Reputation: 590
I'm new to Lisp and have no idea how to write this...
You give: ("Test" "TEST" "third" "the last")
You get: (("A" . "Test") ("B" . "TEST") ("C" . "third") ("D" . "the last"))
Function: (defun choices (&rest choices))
In C, I can just write a for
for this, but Lisp can't +1 to string and loop doesn't have a counter, either... Could someone please give me a sample?
Upvotes: 1
Views: 147
Reputation: 9764
You can concatenate two lists in the way you described by simply doing mapcar+cons:
(mapcar #'cons '("A" "B" "C" "D") '("Test" "TEST" "third" "the last"))
; => (("A" . "Test") ("B" . "TEST") ("C" . "third") ("D" . "the last"))

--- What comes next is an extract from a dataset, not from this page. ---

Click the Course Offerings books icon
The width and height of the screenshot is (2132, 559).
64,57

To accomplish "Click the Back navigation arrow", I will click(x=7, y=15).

Since the second list is given, now the problem is only in generating the ABCD list. That can be achieved with loop and code-char:
(loop for i from 65 to 68 collect (string (code-char i)))
; => ("A" "B" "C" "D")
Combining those two into an answer and tailoring it to your specific problem should be easy now.
Upvotes: 1
Reputation: 21507
I would write something like this:
(defun choices (&rest choices)
(loop for i from 1 to 26
and item in choices
collect (cons (string (digit-char (+ 9 i) 36))
item)))
The above code has no error checking for more than 26 choices (and you didn't specify how to handle them if it's not an error).
You could use CHAR-CODE
and CODE-CHAR
to "increment a character",
but the encoding they provide is not standardized (only some
properties of it are guaranteed). With DIGIT-CHAR
in radix 36, we're
guaranteed to get the English alphabet (uppercase) for weights 10 to
35.
And of course, LOOP
has a lot of things, including whatever counters you want.